As a small child nothing made me want to run away faster like the knowledge that the dreaded brussel sprout was going to be served up for dinner. Then, it really was a fate worse than death, death by brussel sprout!
I was recently reacquainted with the sprout after being “ambushed” via a friend’s much welcomed dinner invitation. Arriving in said friends kitchen excitedly to see what was on the nights menu, I was however, immediately transported back to my childhood upon seeing my old foe smugly bubbling away on the stove.
My last recollection encountered with a brussel sprout was certainly vivid. I remember my little nostrils curling up in disgust as they experienced the pungent smell which leaked from the pot each time the lid rattled. This, I imagined was a brussel sprout breaking wind! Once the sprouts hit the plate, the yellow mushy outcome was grim and I tried to get it over with as quickly as possible without gagging. Not so strangely enough, many of my friends also have a similar childhood experience to share. Do you?

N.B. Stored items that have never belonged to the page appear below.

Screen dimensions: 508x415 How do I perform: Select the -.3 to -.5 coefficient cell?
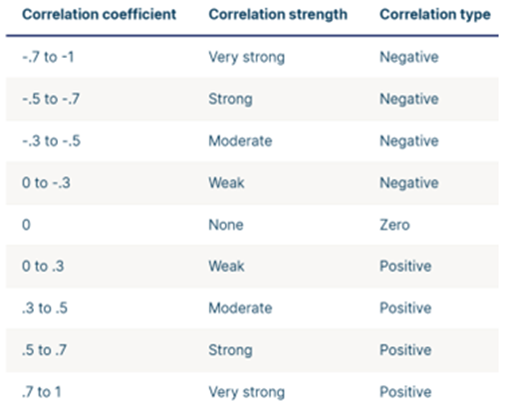(51, 141)
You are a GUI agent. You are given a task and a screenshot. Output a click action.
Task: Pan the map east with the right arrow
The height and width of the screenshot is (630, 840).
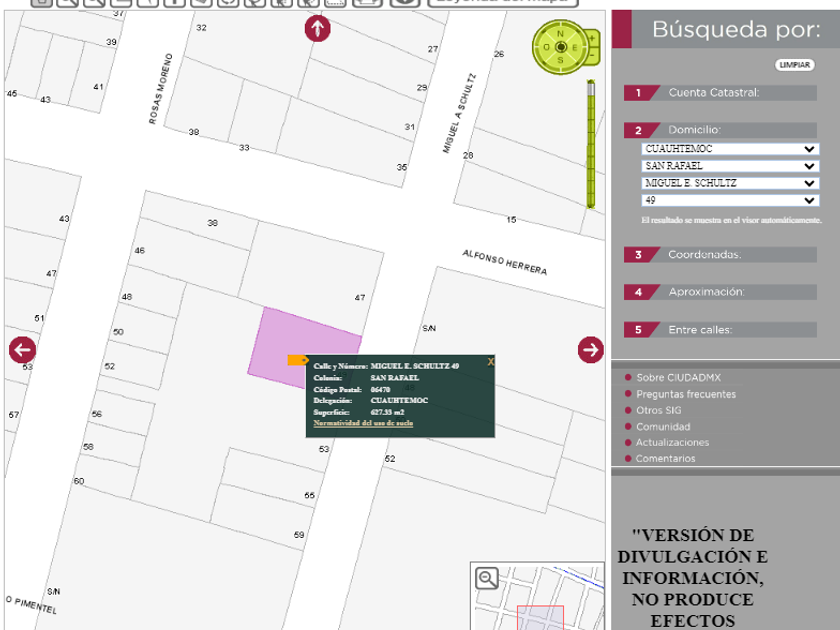(x=590, y=349)
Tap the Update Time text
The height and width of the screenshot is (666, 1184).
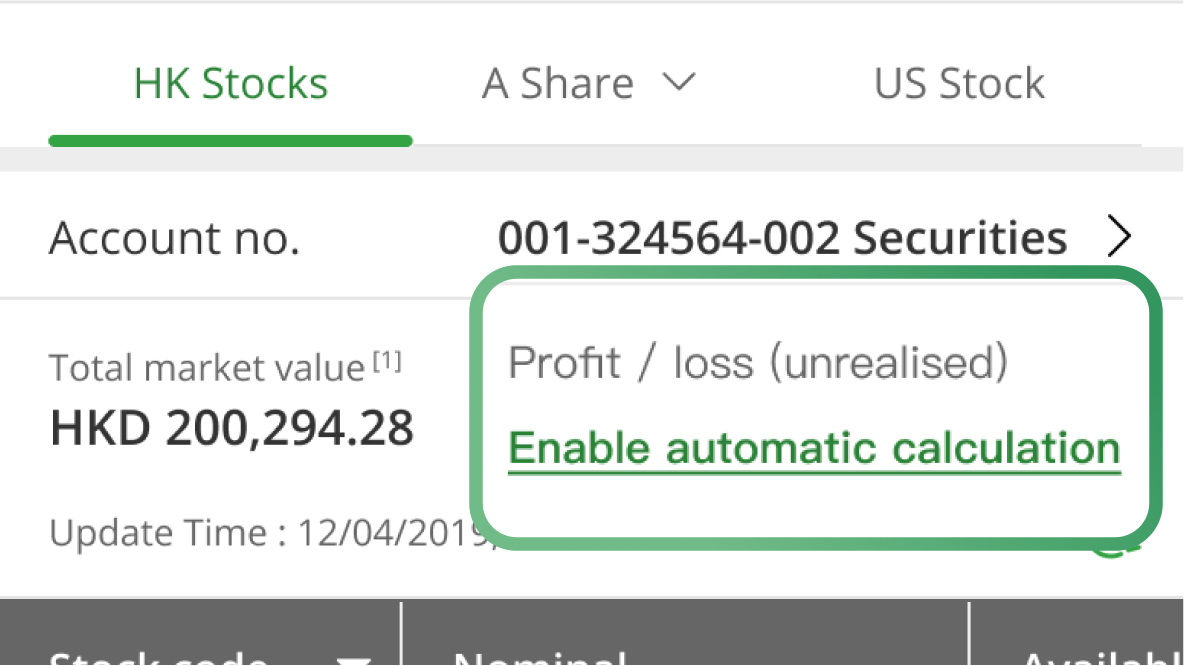tap(270, 533)
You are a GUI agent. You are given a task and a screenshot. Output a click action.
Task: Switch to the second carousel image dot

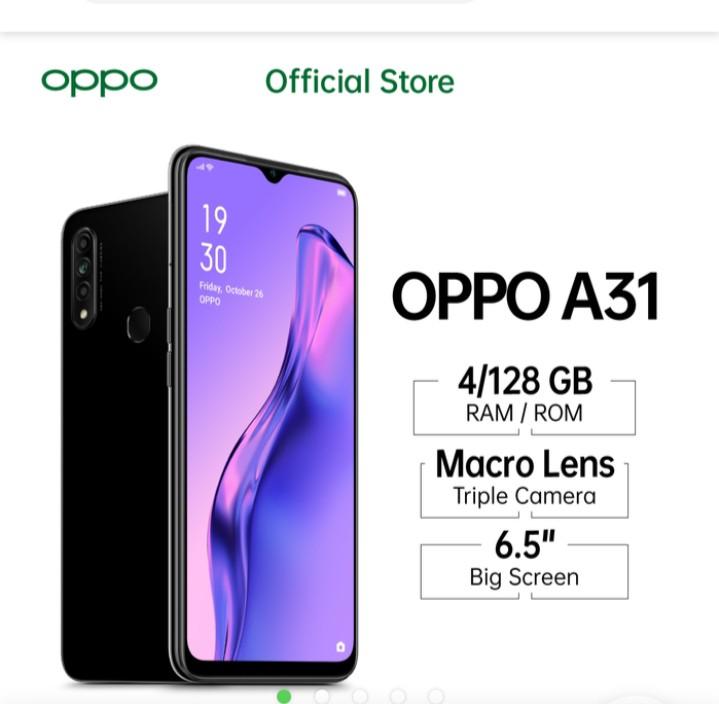click(x=322, y=696)
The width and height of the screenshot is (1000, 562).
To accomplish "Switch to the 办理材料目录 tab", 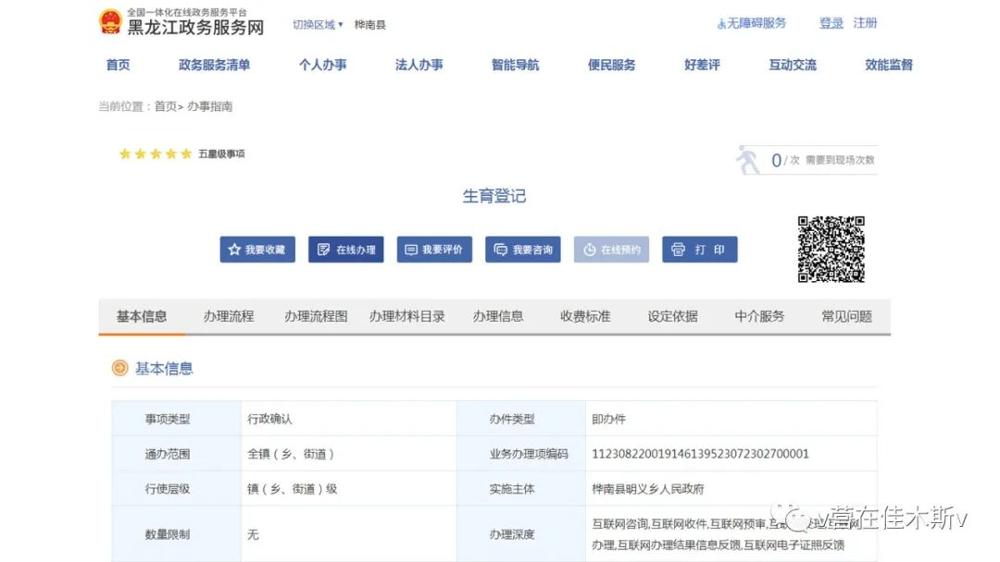I will [407, 316].
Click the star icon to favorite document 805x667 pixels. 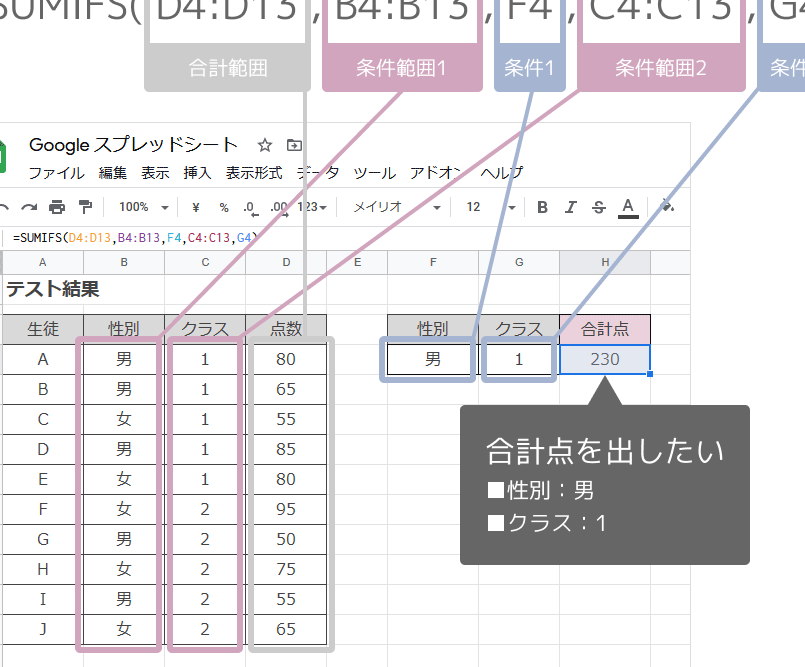coord(264,145)
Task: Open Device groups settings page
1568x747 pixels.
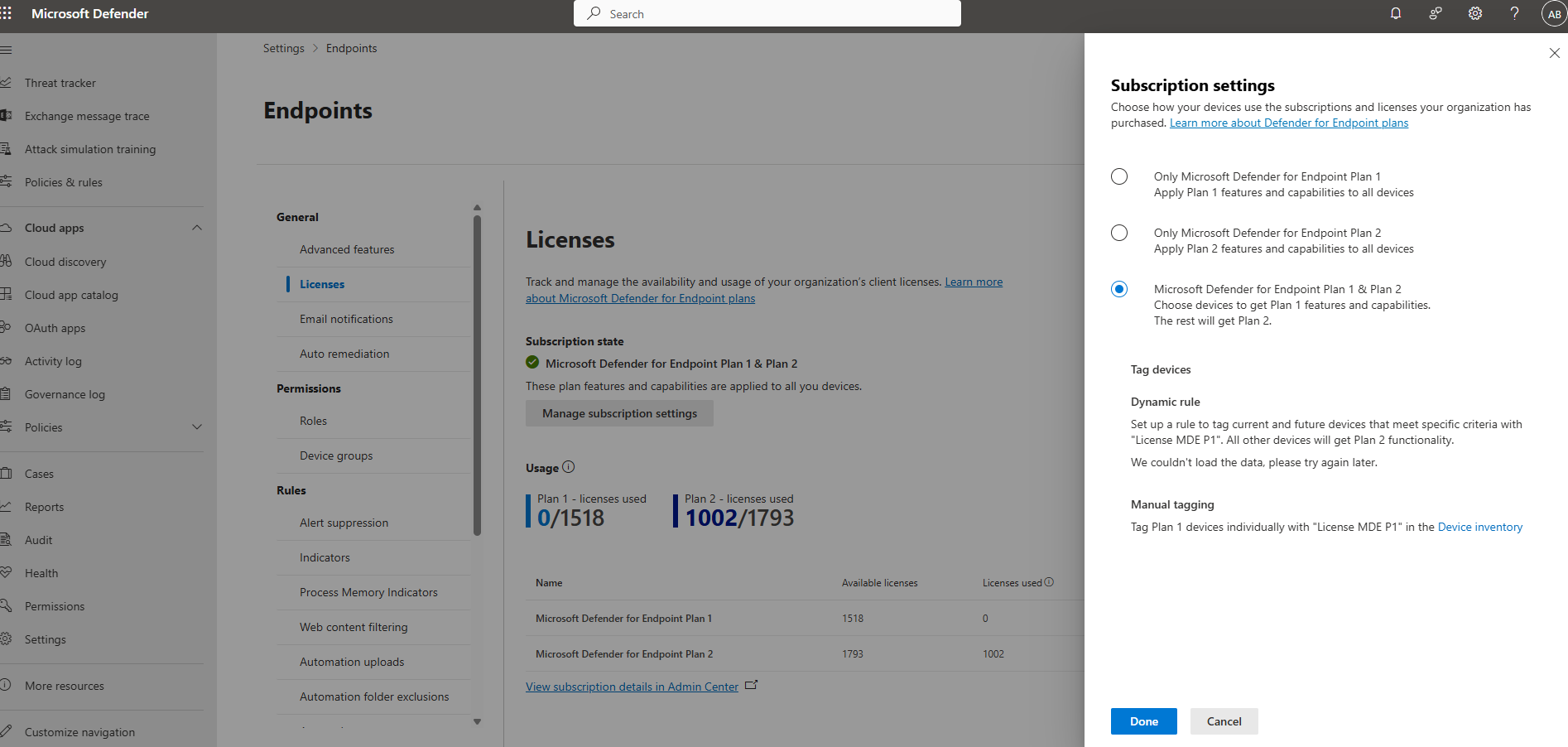Action: tap(336, 455)
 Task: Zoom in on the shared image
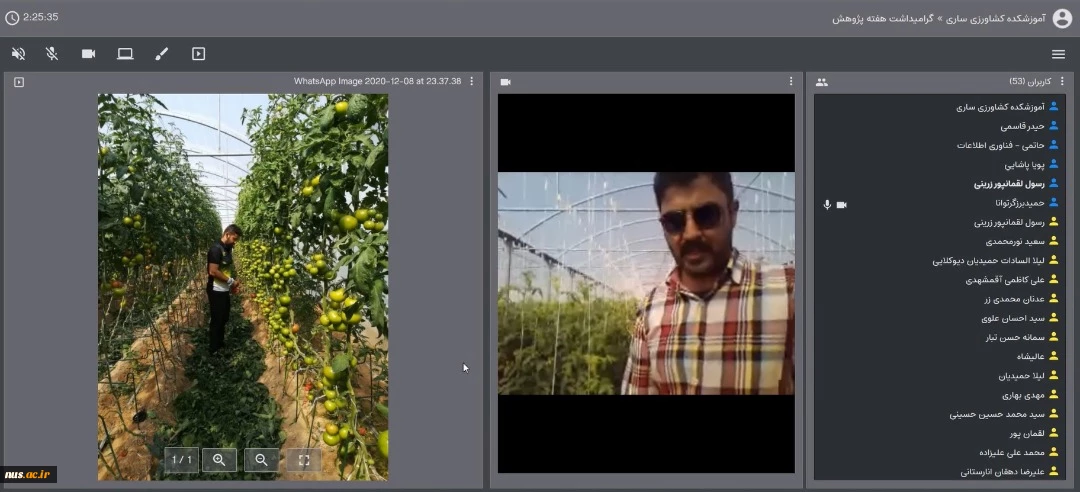coord(219,460)
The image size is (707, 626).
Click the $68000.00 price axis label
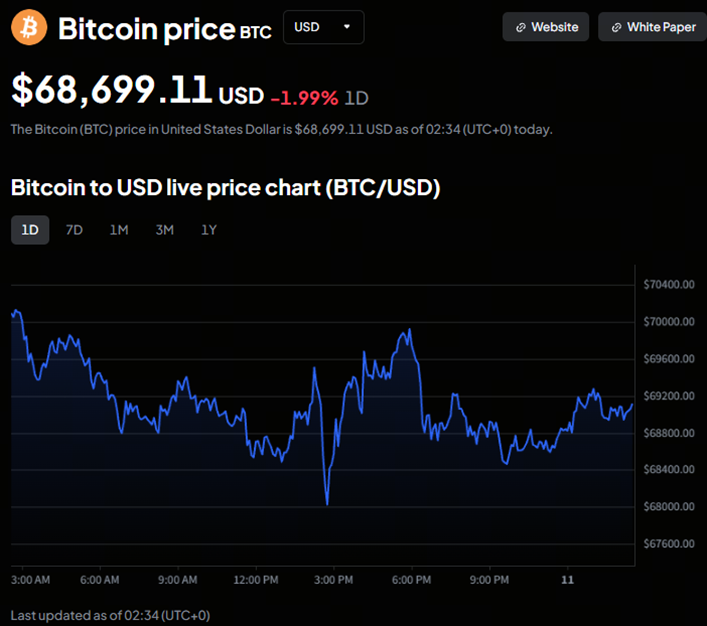[670, 506]
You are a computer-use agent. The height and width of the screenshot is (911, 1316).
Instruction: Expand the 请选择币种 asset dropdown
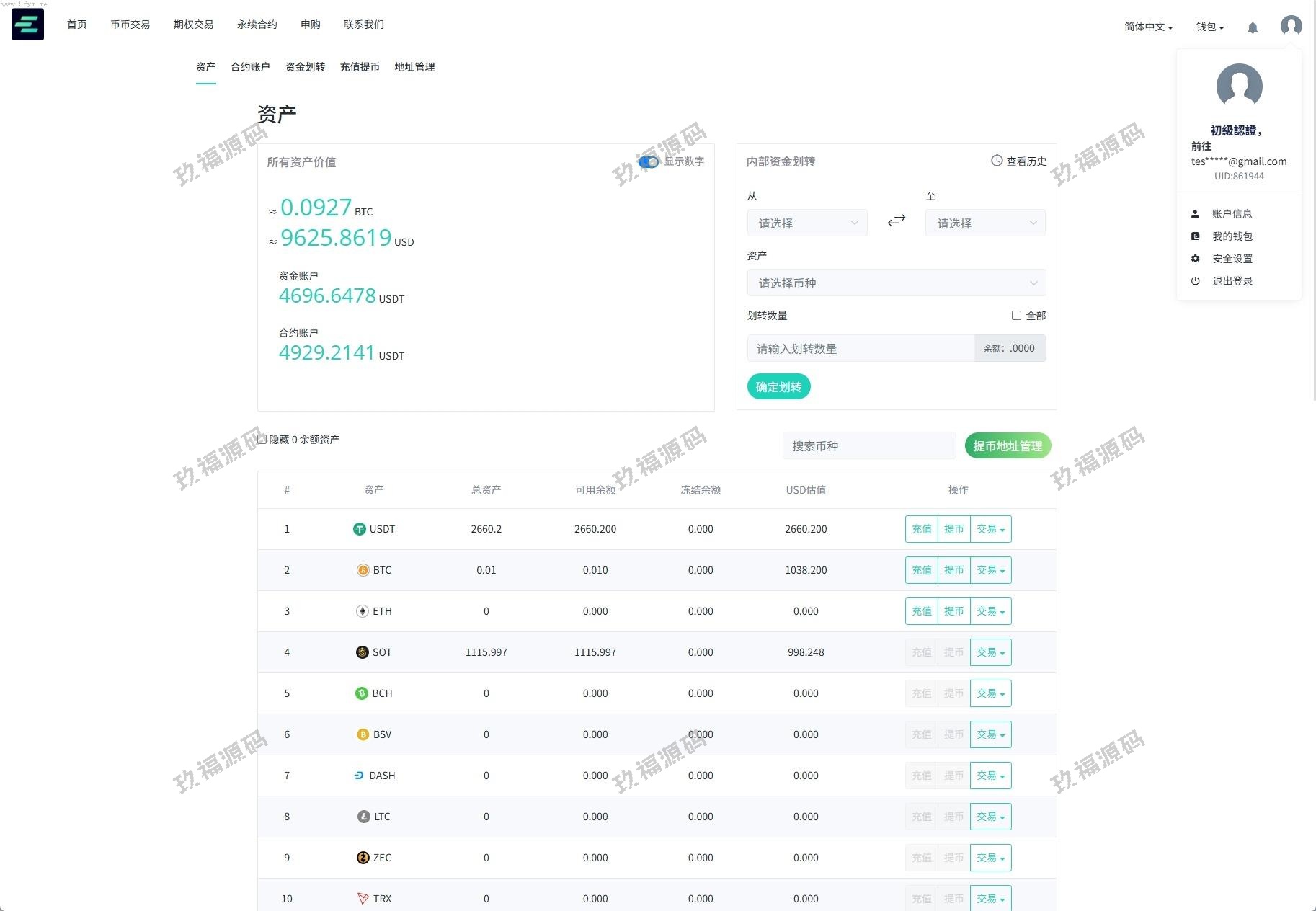896,283
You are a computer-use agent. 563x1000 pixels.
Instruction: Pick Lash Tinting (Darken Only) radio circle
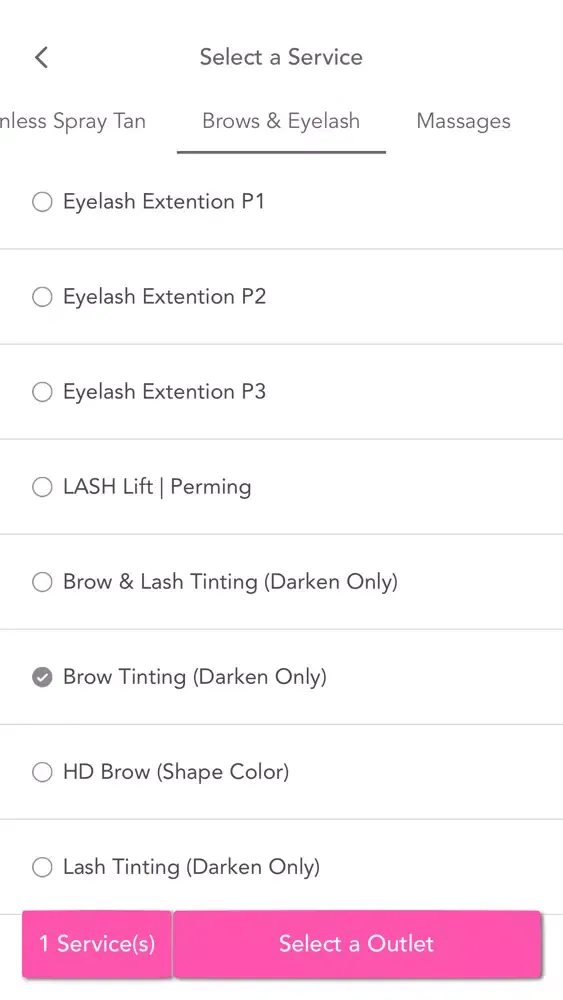pos(42,867)
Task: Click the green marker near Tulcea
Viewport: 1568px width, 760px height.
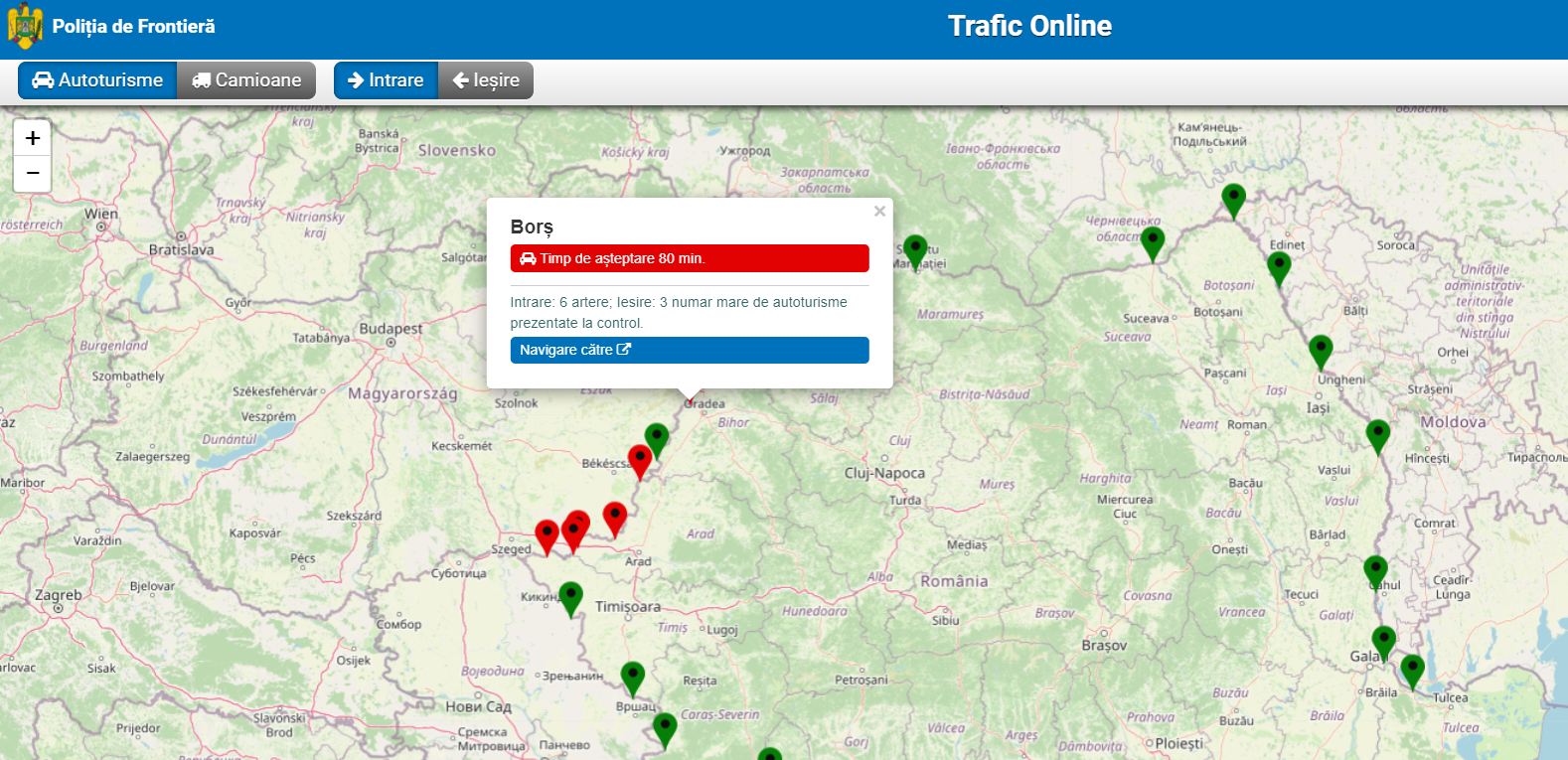Action: [1412, 670]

Enter the present. What to do?? I was 34 years of age now and sitting at the table with my arms crossed and throwing a tanty like the old days just would simply not be acceptable especially with one hoping for a repeat invitation. The promise of dessert might just pull me through I bargained with myself …maybe..and then I remembered the chef wasn’t a dessert eater (WTF!!).
The moment of truth arrived and along with it, my dinner plate full of beautifully green just steamed and slightly crunchy brussel sprouts. Joined by salty thick bacon, fresh garlic and olive oil and no offensive smells to be offered, the sprouts were feeling loved and I promptly apologised to them for my first impressions. Who knew? I was reformed…oh yes readers! True story.
You see, the real truth of the matter is that the sprout was never entirely to blame. No, it was the victim of repeated assaults involving overcooking by our loving parents/ relatives. No doubt its last resort was to release its sulphurous flavours and smells as a final protest – never to be eaten again and who could blame them (or you)? The other silent victims of crimes against vegetables also include asparagus (death by glass jar), broccoli and cauliflower (redemption by cheese sauce) all of which I have gladly rediscovered and frequently enjoyed in recent years as an adult.
This recent experience made me ponder what else I was missing out on due to the dubious cooking practices by my parents – I’d love to hear what experiences you have of your own and rediscoveries you’ve made much later on.
So, go on! I DARE you – go forth, be fearless and face your brussel sprout /asparagus/ broccoli/cauliflower like you Know you want to – it could be your next ephiphany! And here’s the sweetner – Try this recipe for brussel sprouts and I’ll promise not to send you to your room before dessert! Deal?
Steamed brussel sprouts with crispy bacon and caramelised honey balsamic glaze
- 250g brussel sprouts
- 2 rashers rindless bacon
- 2 x cloves garlic crushed or sliced
- Olive oil
- 1/4 cup brown sugar
- 1/2 cup balsamic vinegar
- 1/4 cup honey
Bacon & Glaze
- Cut bacon rashers into strips and fry with a little oil in a pan until crispy and set aside. Drain on kitchen paper if required.
- Combine balsamic vinegar, honey and brown sugar in a small pot. Simmer over of low heat until mixture is thick and syrupy – about 5-7 minutes. Set aside.
- Trim sprouts by slicing off tip of stalk and peeling off outer layer of sprout.
- Into medium pot of boiling water, empty sprouts
- Use a kitchen timer and boil for 4 minutes ONLY!
- Remove sprouts from the pot and put under a cold tap for a few seconds. This will leave the sprouts slightly crunchy and stop them from continuing to cook. They will also retain their lovely green colouring.
- Combine sprouts with bacon and drizzle with glaze – serve hot or cold – on its own or as a side dish.
Such a great story Gillian. I really enjoyed reading it. The pics are fabulous. I’d Love to eat that dish for lunch today! And so brave to tackle a culinary taboo so early! Well done.
Shelley hall says
Ahhhh Gill !!! Glad I helped you squash your fear of the delish brussel sprout!! Great blog babe. All your hard work has paid of immensely. You are an inspiring young lady. Love
Thanks Shelley. They were worth the wait! 🙂
always looking for new brussel sprout dishes (they deserve more attention in my view!!!). thanks gill
Kim G says
Brussel sprouts are one of my favorite vegetables, they’re great in a creamy garlic sauce too!
Thanks Kim – will have to give it a try!
I’ve avoided brussel sprouts since my youth as well for the same reasons as you. They were the sole food on my will not eat list. But was also recently re-acquainted (ambushed) with them and was pleasantly surprised. I now have no foods on my will no eat list (although olives can go jump).